Ahtapot, denizlerin ve okyanusların en ilginç yaratıklarından biri olarak tanınıyor. Kafasından sarkan kolları, bu kolları ile yaptığı ilginç hareketler, hayatta kalmak için uyguladığı kamuflaj ve korunma hareketleri ahtapotun en çok dikkat çeken özellikleri diyebiliriz. Bunlar dışında ahtapot, deniz yumuşakçaları arasında yer alan, kalamar, sübye, mürekkep balığı gibi türler ile akraba olan bir deniz canlısı olarak tanımlanıyor.
Dünya üzerinde bilinen 300’ün üzerinde ahtapot türü bulunuyor. Bu ahtapot türlerinin neredeyse tamamı kompleks bir sinir sistemine ve görme duyusuna sahip. Ahtapot bu nedenle omurgasız deniz canlıları içinde en zeki tür olarak tanımlanıyor.

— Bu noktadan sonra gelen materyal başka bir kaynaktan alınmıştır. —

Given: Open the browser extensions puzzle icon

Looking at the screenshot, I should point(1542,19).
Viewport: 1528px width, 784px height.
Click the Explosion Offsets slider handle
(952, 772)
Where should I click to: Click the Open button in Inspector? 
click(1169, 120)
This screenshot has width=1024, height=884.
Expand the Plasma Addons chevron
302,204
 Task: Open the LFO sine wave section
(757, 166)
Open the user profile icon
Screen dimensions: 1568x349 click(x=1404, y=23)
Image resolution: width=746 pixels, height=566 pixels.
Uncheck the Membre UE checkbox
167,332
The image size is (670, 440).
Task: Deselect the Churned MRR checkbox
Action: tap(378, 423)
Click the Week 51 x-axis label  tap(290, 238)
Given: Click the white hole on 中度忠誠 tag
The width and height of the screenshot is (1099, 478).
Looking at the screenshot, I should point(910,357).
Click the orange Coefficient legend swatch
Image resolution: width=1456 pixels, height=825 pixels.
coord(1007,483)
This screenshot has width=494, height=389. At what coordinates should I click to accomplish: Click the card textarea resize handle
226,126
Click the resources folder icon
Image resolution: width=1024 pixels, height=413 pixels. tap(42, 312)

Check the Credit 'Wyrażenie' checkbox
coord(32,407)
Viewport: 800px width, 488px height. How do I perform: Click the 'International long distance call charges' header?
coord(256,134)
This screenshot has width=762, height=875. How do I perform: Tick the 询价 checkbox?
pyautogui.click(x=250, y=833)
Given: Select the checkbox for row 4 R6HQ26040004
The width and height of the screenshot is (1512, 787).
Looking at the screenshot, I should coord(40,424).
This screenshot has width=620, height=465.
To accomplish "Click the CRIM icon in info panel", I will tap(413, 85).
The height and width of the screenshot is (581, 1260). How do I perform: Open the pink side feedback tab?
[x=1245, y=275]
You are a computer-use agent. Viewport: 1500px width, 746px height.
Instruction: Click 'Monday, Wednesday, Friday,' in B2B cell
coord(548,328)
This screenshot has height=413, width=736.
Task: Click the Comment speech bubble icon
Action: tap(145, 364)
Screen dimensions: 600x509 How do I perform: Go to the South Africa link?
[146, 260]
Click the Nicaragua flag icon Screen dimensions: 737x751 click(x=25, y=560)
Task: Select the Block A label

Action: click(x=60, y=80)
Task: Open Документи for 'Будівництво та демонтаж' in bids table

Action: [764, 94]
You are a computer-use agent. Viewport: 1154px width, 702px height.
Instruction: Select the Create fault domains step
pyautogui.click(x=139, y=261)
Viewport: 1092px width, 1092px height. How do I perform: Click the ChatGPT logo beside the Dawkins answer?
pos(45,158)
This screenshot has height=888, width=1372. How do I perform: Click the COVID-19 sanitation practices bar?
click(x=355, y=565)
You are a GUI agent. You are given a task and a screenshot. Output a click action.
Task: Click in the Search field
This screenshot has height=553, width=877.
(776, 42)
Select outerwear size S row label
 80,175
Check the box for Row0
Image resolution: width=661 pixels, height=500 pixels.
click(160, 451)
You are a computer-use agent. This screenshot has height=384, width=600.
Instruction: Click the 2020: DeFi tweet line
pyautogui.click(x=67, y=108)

Dünyadaki ahtapot türleri arasında bazı çok zehirli olanlar, insan sağlığı açısından tehdit oluşturabiliyor. Ülkemizde zehirli ahtapot türü bulunmuyor. Bu türler daha çok Pasifik Okyanusu civarında yayılım gösteriyor.
Ahtapot, denizlerin diğer pek çok canlısı gibi çok uzun zamandır dünyada yer alan türlerden de bir tanesi. Ahtapotların yaklaşık 300 milyon yıldan bu yana dünyada yaşadığı biliniyor. Uzun yıllardır aramızda olmalarına rağmen, genellikle ahtapotların ömürleri çok kısa oluyor bazı türler sadece 6 ay kadar yaşayabiliyor.
Ahtapot, nevi şahsına münhasır bir deniz canlısı olmasının dışında harika bir lezzete sahip deniz ürünleri kategorisinde de yer alıyor. Dünya mutfağında önemli yer tutan ahtapot, deniz ürünleri sevenlerin ilk tercihleri arasında bulunuyor. Ahtapot, soteden kızartmaya, haşlamadan güneşte kurutmaya kadar pek çok farklı yöntem ile işlenerek sofralarda yerini alıyor. Ahtapot ile yapılan çok sayıda tarif damaklarımızı şenlendiriyor.
İşlemesi ve yemeye hazır hale gelmesi belirli bir dizi işlem gerektiren ahtapot, doğru ellerde işlendiğinde tam bir lezzet bombasına dönüşüyor.